*** Text passage
Therefore, we have $P\left( S: L_{\mathbb{P}}(h_S) > \epsilon \right) \leq |\mathcal{H}_B| e^{-\epsilon N} \leq |\mathcal{H}|e^{-\epsilon N}$ Let $\delta = P\left( S: L_{\mathbb{P}}(h_S) > \epsilon \right)$, we will reach the desired conclusion that with probability at least $1-\delta$, and having $N \geq \frac{\log (|\mathcal{H}|/\delta)}{\epsilon}$, $L_{\mathbb{P}}(h_S) \leq \epsilon.$

A weaker result can be proved without realizability, see Exercise 2 for details.

PAC Learnability

We see that the finite hypothesis class makes it possible to bound the unseen error of ERM hypothesis. In order to generalize this result, we first give a formal name of such hypothesis classes. As we are using the $\epsilon$ and $\delta$ parameters which implies the conclusion is both approximate and not determined, we use the name Probably approximately correct learnability, also known as PAC-Learnability. A formal definition is as follows,

(PAC-Learnability). Assuming realizability, a hypothesis class $\mathcal{H}$ is PAC-learnable if there exists a function $N_\mathcal{H}(\epsilon, \delta)$ and a learning algorithm with the following property: For every $\epsilon, \delta \in (0,1)$ and every distribution $\mathbb{P}$, training using $N \geq N_\mathcal{H}(\epsilon, \delta)$ i.i.d. samples generated from $\mathbb{P}$, the learning algorithm returns a hypothesis $h$ such that $L_\mathbb{P} \leq \epsilon$ with confidence $(1-\delta)$ over choice of samples.
******
*** Recorded information
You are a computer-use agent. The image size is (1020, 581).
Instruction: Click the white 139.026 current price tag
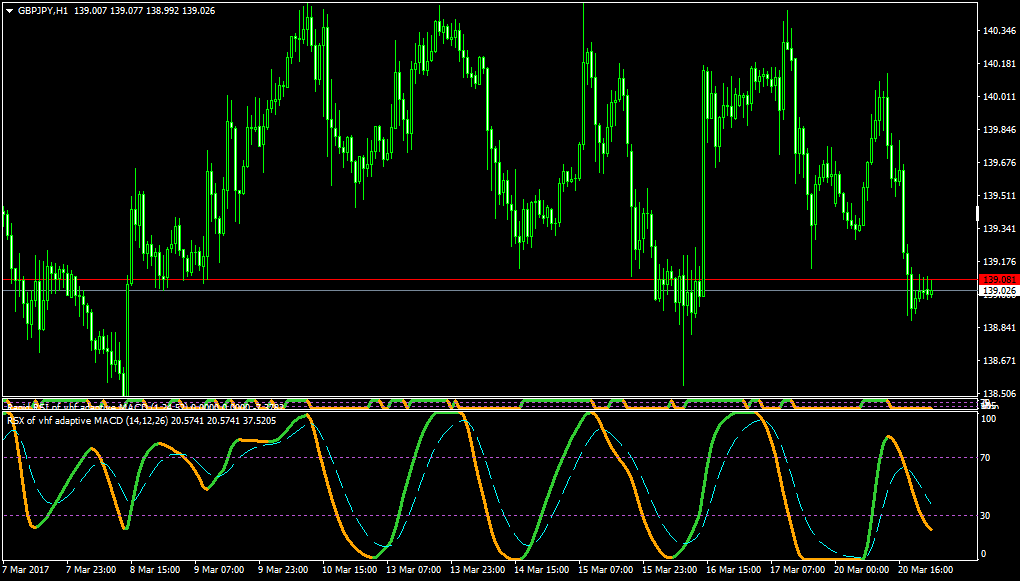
******
> [Instructions]:
a - Answer these questions using the passage on PAC learnability:
(i) What does the abbreviation PAC stand for?
(ii) What can be proved without realizability?
(iii) In the formal definition, what range of values must ε and δ take?
b - Extend the passage on PAC learnability, starting right after its formal definition.
The data after the passage on PAC learnability is separate material with no connection to it.

> [Response list]:
a -
(i) Probably approximately correct.
(ii) A weaker result.
(iii) Every ε and δ in the open interval (0,1).

b -
Informally, PAC-learnability of class $\mathcal{H}$ means that enough number of random examples drawn from the data distribution will allow approximate risk minimization, i.e., ensure $L_\mathbb{P}(h) \leq \epsilon$ with probability $\geq 1-\delta$, where the number of samples needed depends on the desired tolerances $(\epsilon, \delta)$.

Note here $\epsilon$ and $\delta$ are inevitable. $\delta$ arises due to the randomness of training data $S$ drawn from $\mathbb{P}$ and $\epsilon$ arises due to the actual hypothesis picked by the learner on the finite data $S$.

With this formal concept of PAC-learnable defined, we can discuss the situations when our two assumptions on realizability and finite hypothesis class do not hold. Concretely, is the hypothesis class still learnable if realizability does not hold? And on the other hand, what about infinite hypothesis classes? Are they PAC-learnable?

Agnostic PAC-Learnability

We first release the realizability assumption. By No-Free-Lunch (NFL) theorem, we know that no learner is guaranteed to match the Bayes classifier in general, as there’s always an adversarial distribution that can be constructed on which our learner fails while another may succeed. Thus, if the realizability does not hold, we don’t have any hope of satisfying $L_{\mathbb{P}} \leq \epsilon$.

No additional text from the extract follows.